Porém o Google Maps diz que a distância entre Tobolsk, onde nasceu, e Moscou é de 2400 Km de carro, o equivalente a quase dois dias de viagem ininterruptos.
Estou só conjecturando, mas imagine você pela Sibéria, que esses dias bateu -65º C, e por sei lá quantos dias cavalgar para chegar em Moscou e após mais de 2.000 Km ver seu sonho completamente despedaçado: seu filho foi sumariamente rejeitado.
“Mas Dona Maria é valente”, como diria Galvão Bueno. Cavalga mais 714 Km no lombo do cavalo até chegar em São Petesburgo e graças ao QI de seu filho, no caso “quem indica”, ele consegue a vaga uma vez que o pai também havia estudado na mesma universidade. Como desgraça pouca é bobagem, após a comprida missão cumprida, sua mãe morre.
Veja como a vida foi injusta para muitos químicos: os Atomistas gregos Demócrito e Leucipo foram ignorados por Aristóteles enquanto os alquimistas, precursores dos químicos atuais (incluindo o gênio Isaac Newton), eram considerados feiticeiros durante a idade média.
Chegou a química moderna e Antoine Lavoisier, criador da célebre frase “na natureza nada se cria, nada se perde, tudo se transforma“, teve ainda menos sorte. A revolução francesa que pregava “liberdade, igualdade e fraternidade”, degolou literalmente um dos maiores cientistas da história, o qual inspirou Einstein a formular a célebre equação E = MC2.
“Levou apenas um instante para cortarem-lhe a cabeça, mas a França talvez não produza alguém como ele em um século”, disse o matemático Joseph Lagrange.
Sobrou então para Mendeleev. Em sua época, cerca de 60 elementos da tabela já eram conhecidos, ou seja, praticamente metade deles. Foi então que o gênio teimoso colocou na cabeça que aquilo tinha um padrão, uma das paixões do cérebro humano, e fez dos elementos conhecidos como cartas de baralhos procurando uma sequência lógica para eles.

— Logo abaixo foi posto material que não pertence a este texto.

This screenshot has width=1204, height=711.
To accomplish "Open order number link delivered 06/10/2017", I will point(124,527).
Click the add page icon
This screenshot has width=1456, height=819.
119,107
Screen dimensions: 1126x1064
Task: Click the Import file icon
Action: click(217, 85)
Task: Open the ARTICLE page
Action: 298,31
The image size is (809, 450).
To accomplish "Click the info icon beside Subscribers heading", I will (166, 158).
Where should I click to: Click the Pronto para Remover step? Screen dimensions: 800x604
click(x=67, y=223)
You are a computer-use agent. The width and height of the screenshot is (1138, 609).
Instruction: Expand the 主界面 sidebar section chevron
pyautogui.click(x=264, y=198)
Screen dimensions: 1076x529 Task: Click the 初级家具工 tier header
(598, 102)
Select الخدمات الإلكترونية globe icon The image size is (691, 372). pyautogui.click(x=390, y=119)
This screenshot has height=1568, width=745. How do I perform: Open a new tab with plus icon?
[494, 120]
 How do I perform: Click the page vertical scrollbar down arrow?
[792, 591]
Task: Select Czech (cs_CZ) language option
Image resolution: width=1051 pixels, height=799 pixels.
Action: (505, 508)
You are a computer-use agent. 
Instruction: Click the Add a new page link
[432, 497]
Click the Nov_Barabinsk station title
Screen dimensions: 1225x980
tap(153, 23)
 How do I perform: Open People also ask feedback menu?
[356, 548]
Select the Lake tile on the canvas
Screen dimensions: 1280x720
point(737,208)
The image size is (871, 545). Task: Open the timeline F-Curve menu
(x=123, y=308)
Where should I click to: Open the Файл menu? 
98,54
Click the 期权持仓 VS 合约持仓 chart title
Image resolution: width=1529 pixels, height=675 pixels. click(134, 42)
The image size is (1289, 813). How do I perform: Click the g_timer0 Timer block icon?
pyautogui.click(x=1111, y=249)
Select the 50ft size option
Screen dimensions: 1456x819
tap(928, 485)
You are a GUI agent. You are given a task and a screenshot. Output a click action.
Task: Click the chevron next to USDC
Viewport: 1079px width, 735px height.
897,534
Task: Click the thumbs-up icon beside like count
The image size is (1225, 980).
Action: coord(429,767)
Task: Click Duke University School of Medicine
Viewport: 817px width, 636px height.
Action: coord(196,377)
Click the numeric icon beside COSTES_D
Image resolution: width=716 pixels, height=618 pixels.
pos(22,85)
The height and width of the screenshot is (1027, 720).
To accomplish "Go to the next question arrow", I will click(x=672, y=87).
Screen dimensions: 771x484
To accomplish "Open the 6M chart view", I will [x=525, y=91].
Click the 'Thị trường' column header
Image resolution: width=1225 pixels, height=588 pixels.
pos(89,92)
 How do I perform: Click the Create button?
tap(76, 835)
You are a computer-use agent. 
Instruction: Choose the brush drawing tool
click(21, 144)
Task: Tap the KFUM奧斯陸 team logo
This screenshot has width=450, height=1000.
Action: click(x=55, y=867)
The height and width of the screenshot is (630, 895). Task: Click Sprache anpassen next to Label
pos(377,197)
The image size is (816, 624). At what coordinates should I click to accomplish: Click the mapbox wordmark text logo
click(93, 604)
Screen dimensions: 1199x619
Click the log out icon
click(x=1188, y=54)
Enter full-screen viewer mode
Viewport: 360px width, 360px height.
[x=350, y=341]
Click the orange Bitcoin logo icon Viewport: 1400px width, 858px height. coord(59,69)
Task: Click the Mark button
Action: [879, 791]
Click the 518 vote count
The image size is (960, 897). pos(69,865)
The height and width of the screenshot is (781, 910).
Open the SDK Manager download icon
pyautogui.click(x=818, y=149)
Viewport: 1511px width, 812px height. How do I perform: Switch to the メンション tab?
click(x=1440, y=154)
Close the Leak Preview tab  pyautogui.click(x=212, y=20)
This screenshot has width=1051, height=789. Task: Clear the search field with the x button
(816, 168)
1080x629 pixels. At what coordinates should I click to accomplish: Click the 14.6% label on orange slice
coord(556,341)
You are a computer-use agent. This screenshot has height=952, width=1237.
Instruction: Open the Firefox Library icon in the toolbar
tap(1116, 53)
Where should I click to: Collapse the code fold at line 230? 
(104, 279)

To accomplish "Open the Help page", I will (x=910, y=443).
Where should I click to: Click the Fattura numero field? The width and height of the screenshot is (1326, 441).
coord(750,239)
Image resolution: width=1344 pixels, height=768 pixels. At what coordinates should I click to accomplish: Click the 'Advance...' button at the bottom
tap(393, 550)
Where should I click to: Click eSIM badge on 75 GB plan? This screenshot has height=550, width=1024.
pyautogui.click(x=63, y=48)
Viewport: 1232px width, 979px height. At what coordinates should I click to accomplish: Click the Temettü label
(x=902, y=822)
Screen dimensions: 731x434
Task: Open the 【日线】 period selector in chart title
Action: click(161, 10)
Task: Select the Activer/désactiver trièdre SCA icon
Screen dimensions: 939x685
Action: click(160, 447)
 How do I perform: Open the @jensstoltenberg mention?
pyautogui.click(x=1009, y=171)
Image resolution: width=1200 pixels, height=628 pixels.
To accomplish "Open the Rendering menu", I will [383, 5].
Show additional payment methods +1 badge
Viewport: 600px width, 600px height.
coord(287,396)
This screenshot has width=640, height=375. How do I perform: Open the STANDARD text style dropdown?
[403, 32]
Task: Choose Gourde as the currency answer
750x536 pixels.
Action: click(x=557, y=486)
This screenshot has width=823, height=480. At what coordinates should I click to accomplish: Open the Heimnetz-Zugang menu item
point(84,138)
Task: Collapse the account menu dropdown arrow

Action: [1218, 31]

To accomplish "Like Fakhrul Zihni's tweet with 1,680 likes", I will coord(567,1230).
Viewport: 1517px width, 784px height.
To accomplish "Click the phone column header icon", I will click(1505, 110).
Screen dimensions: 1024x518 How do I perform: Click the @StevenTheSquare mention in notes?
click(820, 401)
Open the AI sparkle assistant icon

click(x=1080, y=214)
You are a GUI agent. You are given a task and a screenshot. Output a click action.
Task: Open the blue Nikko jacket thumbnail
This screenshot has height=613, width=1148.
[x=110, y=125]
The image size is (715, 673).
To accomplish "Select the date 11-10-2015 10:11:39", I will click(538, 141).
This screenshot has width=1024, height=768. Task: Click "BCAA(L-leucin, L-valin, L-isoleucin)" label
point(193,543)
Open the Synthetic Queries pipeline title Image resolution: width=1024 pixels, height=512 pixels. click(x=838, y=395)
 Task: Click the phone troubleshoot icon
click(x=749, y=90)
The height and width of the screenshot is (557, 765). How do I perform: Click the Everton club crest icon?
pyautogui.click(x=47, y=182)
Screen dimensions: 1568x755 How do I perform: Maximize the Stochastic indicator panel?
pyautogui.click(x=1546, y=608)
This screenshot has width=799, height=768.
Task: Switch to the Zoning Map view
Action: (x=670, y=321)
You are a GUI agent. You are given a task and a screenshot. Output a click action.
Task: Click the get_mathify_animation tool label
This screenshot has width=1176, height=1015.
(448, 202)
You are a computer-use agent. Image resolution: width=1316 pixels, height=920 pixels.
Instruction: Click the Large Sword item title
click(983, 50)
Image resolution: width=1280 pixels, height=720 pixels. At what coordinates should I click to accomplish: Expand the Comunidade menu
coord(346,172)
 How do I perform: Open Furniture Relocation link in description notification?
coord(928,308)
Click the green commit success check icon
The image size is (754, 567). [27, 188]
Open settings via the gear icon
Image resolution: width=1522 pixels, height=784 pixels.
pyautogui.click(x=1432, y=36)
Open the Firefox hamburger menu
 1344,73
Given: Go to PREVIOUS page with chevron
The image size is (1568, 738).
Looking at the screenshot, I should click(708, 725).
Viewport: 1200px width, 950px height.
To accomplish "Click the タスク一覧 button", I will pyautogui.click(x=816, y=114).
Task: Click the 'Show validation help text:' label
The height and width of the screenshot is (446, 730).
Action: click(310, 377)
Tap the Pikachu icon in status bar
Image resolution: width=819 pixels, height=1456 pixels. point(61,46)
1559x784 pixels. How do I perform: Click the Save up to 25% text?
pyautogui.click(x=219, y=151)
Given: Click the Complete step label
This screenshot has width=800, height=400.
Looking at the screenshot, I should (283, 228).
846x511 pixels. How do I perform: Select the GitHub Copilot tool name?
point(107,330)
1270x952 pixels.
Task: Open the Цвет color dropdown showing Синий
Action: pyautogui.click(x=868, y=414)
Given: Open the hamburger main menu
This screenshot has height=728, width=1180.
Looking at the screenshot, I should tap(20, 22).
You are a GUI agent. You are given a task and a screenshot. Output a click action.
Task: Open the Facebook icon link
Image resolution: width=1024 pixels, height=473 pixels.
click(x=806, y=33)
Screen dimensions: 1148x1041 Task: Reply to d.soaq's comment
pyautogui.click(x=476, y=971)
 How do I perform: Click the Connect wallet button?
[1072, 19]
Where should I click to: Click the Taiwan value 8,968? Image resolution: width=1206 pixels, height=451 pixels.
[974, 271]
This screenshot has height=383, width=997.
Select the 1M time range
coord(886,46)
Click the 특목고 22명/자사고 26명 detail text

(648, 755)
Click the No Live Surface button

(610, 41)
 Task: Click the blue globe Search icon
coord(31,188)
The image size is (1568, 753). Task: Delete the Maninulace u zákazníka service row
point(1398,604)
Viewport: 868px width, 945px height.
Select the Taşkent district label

Conta-se que após inúmeras tentativas e chamados de seu motorista para ir embora, ele adormeceu em seu escritório. No sonho, as cartas começaram a organizar-se e enfim ele entendeu a relação entre os cerca de 60 elementos faltantes.
Como num jogo de cartas, ele foi agrupando os elementos por “peso” e deixando espaços nos que faltavam. Com sua lógica e matemática inacreditáveis, Mendeleev simplesmente previu exatamente os elementos não haviam sido descobertos na época.
Foi algo surreal. Por exemplo: abaixo do Alumínio ele apelidou o elemento de “Eka-Alumínio”, que hoje sabemos ser o Gálio. Ocorre que em 1875 o Gálio foi realmente isolado por Lecoq de Boisbraudan e comprovou a previsão de russo.
Mesmo com toda sua genialidade, ele não ganhou um prêmio Nobel. Por outro lado, seu nome estará impresso para sempre na Tabela periódica através do elemento 101, Mendelévio.
Santa Maria, que literalmente deu a vida pelo filho.